Je m’imagine dans notre maison à Erdeven. Créer un potager avec Jim. Lui apprendre à faire pousser des fruits, des légumes. Ce sera nécessaire à l'avenir qu'il sache produire son alimentation. Avoir des chats, des poules, des lapins. Surfer ensemble. Créer une maison chaude et conviviale. J’essaierai de faire de la recup' et du DIY au maximum, de mettre plein de petites lumières dans le salon, un gros canapé bien moëlleux avec des plaides pour tout le monde, une bibliothèque digne de ce nom. Une vaste table basse pour y dîner à la cool dans le salon, en lisant ou en regardant un film. Avoir dans la véranda, le coin activités sportives et créatives pour pouvoir allonger deux tapis de yoga et quelques outils de sport, mais aussi le chevalet et une table d’atelier pour peindre, faire des collages et mon bureau pour écrire. Il y aura tant à faire pour s’occuper toute la journée. Et puis biensûr lire, lire et lire encore. 

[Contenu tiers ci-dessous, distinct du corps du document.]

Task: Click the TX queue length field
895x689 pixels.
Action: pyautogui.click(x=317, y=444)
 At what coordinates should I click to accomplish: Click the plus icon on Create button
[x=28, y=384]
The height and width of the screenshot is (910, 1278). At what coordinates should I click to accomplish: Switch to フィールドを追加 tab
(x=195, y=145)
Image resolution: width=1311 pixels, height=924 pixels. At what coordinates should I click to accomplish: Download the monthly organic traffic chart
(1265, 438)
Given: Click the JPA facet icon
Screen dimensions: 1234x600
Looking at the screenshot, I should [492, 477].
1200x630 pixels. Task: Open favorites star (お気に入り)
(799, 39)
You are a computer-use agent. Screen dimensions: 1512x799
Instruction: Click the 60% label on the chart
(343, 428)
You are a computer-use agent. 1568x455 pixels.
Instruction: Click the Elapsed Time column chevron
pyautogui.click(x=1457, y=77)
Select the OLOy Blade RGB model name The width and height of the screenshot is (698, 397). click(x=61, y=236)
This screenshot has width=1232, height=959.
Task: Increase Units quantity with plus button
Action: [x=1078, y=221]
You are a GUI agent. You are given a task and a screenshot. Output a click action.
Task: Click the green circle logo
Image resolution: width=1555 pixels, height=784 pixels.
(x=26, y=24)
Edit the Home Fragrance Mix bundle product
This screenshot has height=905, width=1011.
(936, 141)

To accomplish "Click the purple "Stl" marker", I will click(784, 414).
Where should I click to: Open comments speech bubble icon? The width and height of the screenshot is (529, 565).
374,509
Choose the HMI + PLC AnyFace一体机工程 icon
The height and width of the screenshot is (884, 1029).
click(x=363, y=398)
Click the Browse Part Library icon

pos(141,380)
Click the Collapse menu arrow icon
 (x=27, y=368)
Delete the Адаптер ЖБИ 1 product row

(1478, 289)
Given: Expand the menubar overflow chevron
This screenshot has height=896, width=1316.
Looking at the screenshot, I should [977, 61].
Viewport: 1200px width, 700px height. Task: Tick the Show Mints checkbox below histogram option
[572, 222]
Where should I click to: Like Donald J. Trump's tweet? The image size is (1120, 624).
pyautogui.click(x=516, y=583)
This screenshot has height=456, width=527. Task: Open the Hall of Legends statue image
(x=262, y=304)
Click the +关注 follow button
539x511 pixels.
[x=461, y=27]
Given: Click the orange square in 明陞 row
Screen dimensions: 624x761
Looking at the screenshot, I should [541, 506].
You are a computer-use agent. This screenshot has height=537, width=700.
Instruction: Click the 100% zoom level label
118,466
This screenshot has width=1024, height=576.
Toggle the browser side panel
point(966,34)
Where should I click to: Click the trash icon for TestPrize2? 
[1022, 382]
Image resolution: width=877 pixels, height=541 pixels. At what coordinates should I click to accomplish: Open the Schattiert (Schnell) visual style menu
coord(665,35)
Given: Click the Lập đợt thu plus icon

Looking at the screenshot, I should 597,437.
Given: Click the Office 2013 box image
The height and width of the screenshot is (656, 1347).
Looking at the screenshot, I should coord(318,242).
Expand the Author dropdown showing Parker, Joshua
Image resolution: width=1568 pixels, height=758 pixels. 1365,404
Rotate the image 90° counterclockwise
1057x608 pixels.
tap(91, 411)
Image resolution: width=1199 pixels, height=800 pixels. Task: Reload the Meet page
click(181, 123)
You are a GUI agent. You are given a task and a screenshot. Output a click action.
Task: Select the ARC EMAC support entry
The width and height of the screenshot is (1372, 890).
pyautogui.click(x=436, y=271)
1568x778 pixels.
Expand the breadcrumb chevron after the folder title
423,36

Ici, je pense à tous les livres et revues que j’aimerais lire, toutes les newsletters que je n’ouvre même pas. A la poterie que j’aimerais reprendre. Au potager que j’aimerais apprendre à faire avec mon père et Jim. Aux animaux à s’occuper. Au sport à faire. Vivre. Etre. Ici, je n’ai le temps de rien de tout cela. Chaque jour, j’ai une heure tout au plus de liberté. Ma tête est remplie de tâches à accomplir. Elle est remplie de choses inutiles. Le vélo est ma bouée de secours. Le moment où je peux bouger mon corps, prendre l’air, sentir la vie dans mes veines. 


Je n’aurai que Jim. C’est sur. Je dois prendre une pillule. Mon corps a besoin des oestrogènes sous peine de fragiliser mes os et tout mon système d’ailleurs. Un corps ne peut pas fonctionner sans hormones. Comme je prendrai cette pillule jusqu’à cinquante ans, je ne risque pas de tomber enceinte. Même miraculeusement, ce ne sera pas possible. Alors, mon fils, mon homme et mes parents. C’est ma petite famille. C’est tout ce que j’ai. Mon petit, à quatre ans, peut déjà comprendre tellement de choses. Il ne veut pas aller à l’école le matin, me demande pourquoi je vais toujours travailler. Il faut vraiment réflêchir à quoi répondre. C’est par là que commence l’explication du sens de la vie. Pourquoi aller à l’école? Pourquoi aller travailler? C’est la base de nos vies. Et répondre “Parce que c’est comme ça” ne suffit pas. Il faut véritablement se questionner pour pouvoir y répondre et lui donner envie. 


Voilà une heure que j’écris ces pages alors que je suis au bureau et qu’une tonne de boulot m’attend. Mais c’est ça qui est important. C’est le coeur. Le reste n’est qu’accessoire aussi hapant que cela puisse être. S’extirper de la machine à laver le cerveau quotidienne dans laquelle on est.